» Saved data entries
__________________________________________________
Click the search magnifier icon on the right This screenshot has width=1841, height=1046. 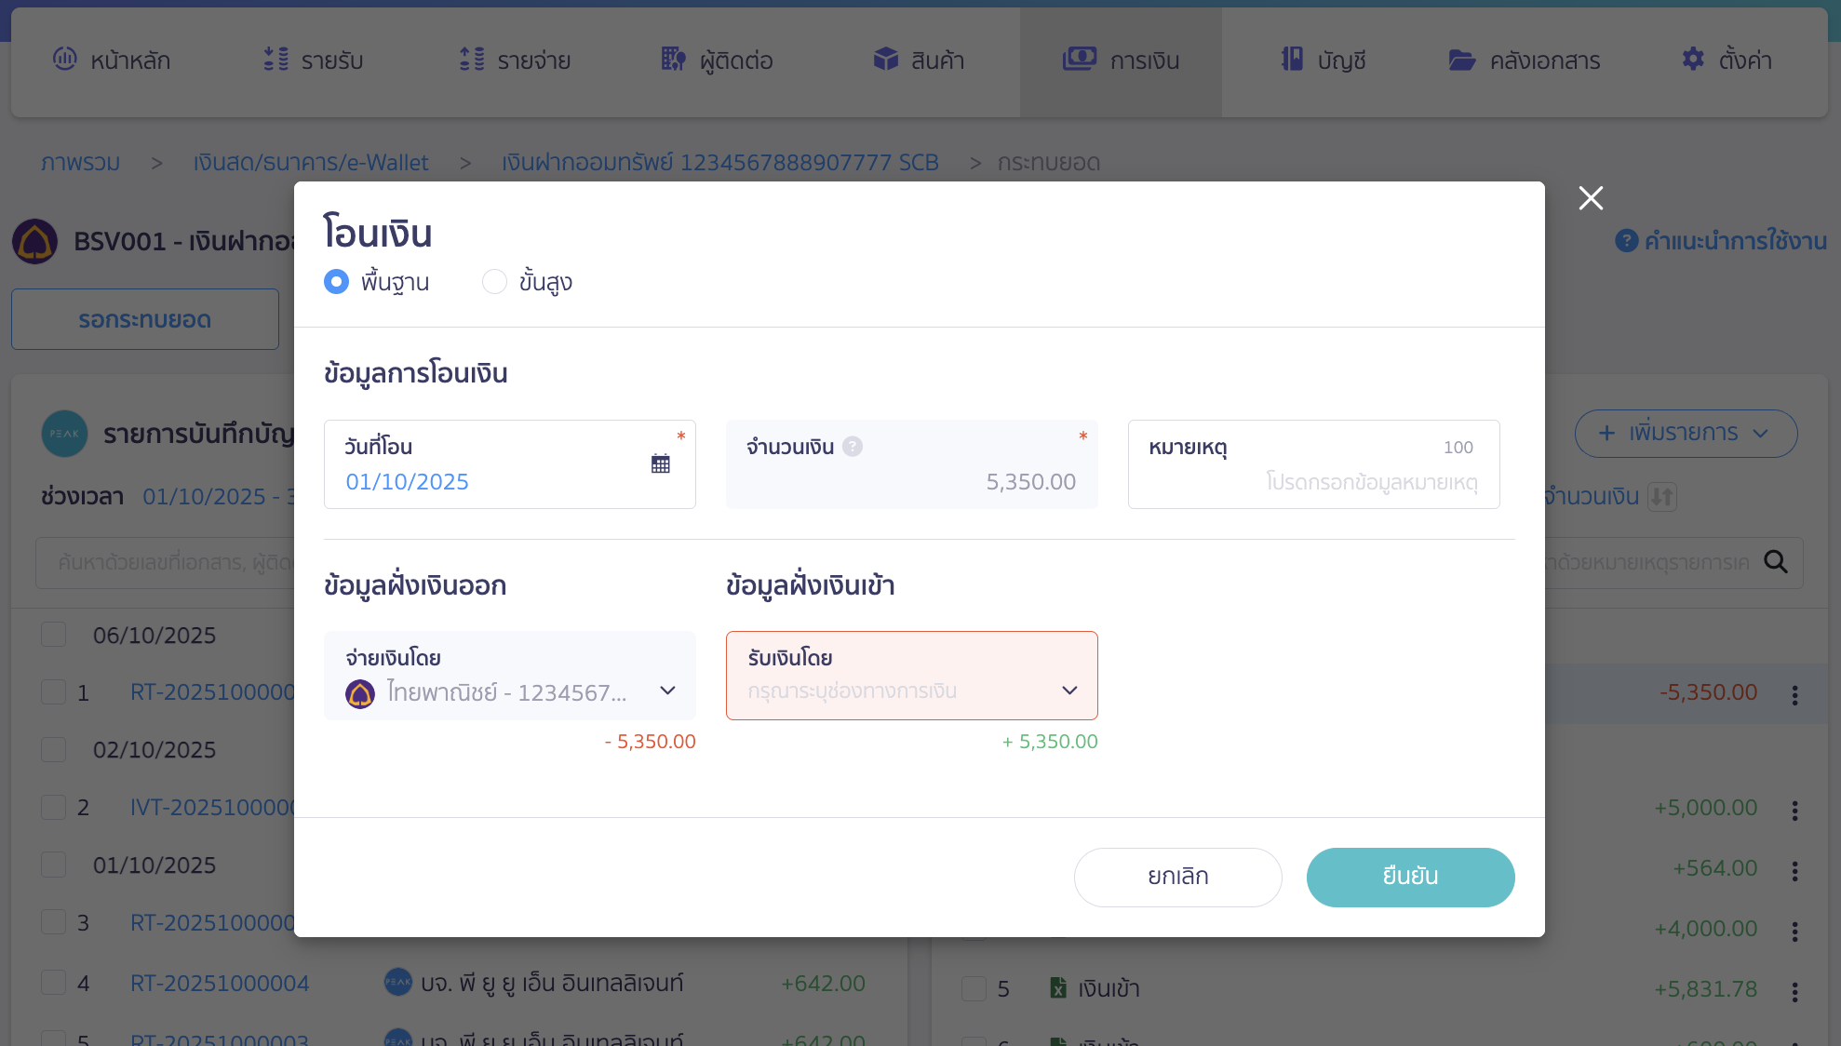tap(1776, 562)
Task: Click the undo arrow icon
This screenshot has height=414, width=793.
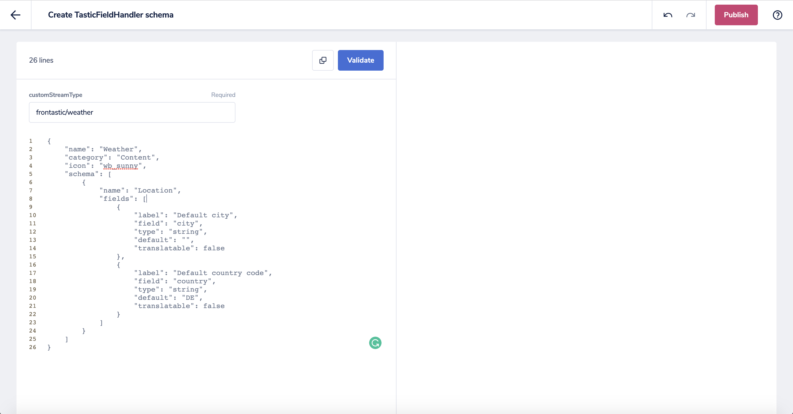Action: click(x=668, y=15)
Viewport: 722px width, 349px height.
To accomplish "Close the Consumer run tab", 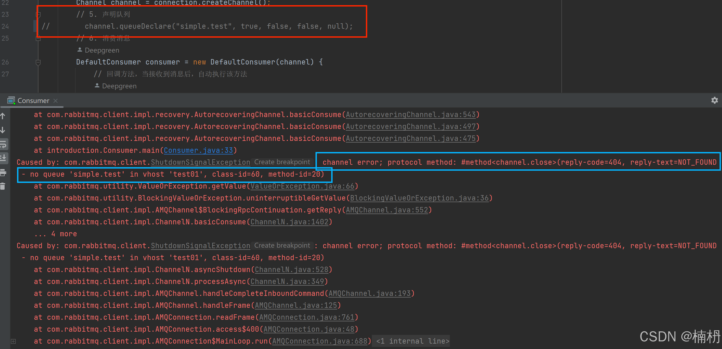I will click(x=55, y=101).
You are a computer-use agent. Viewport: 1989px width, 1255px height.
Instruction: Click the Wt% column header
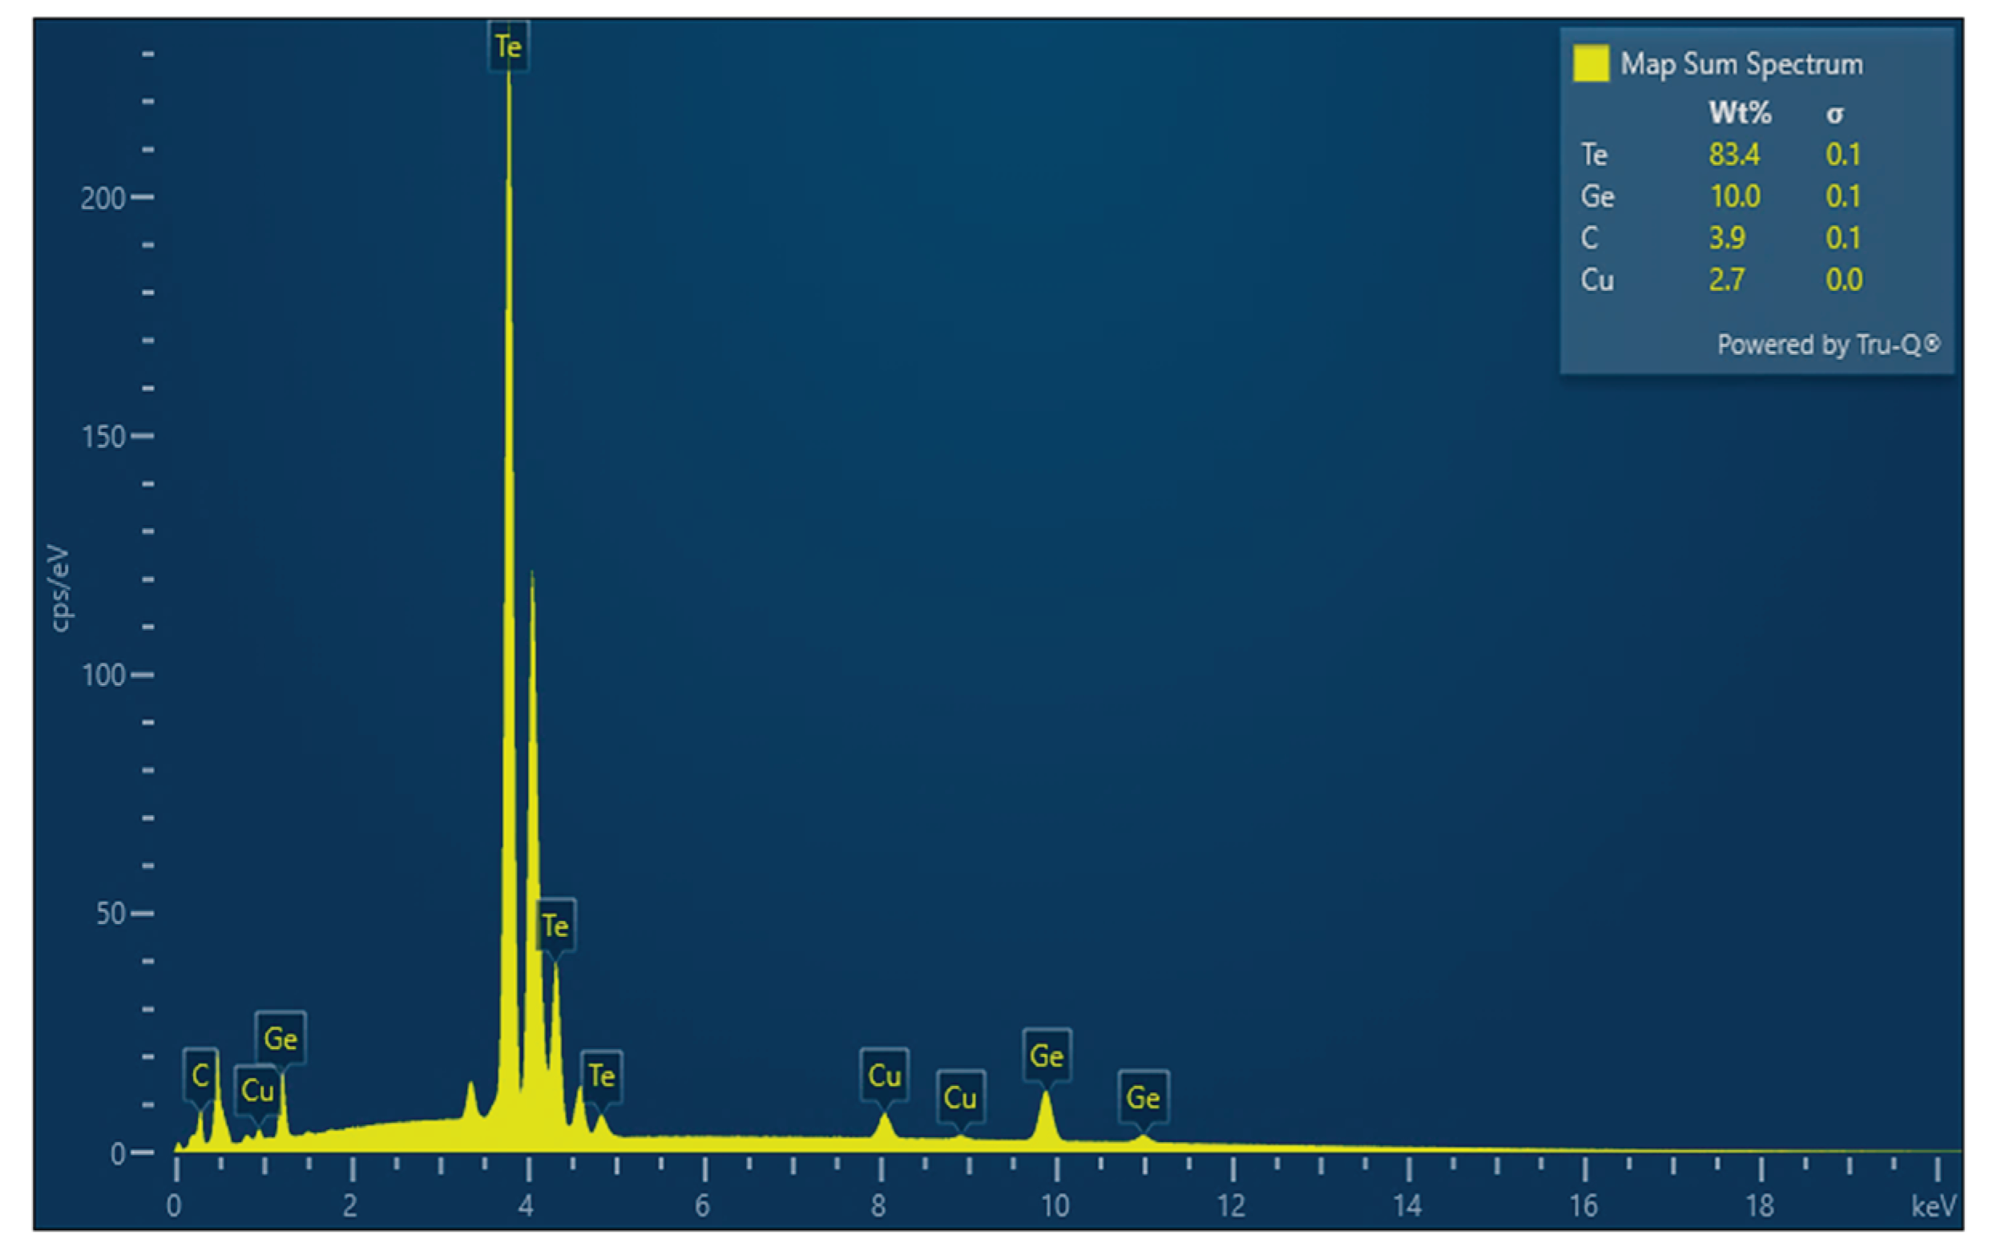click(1740, 112)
__________________________________________________
» What you should do
Report all lines of the data that include the word "Viewport".

» Exercise answer
Viewport: 722px width, 349px height.
You are a computer-use agent. Viewport: 1989px width, 1255px height.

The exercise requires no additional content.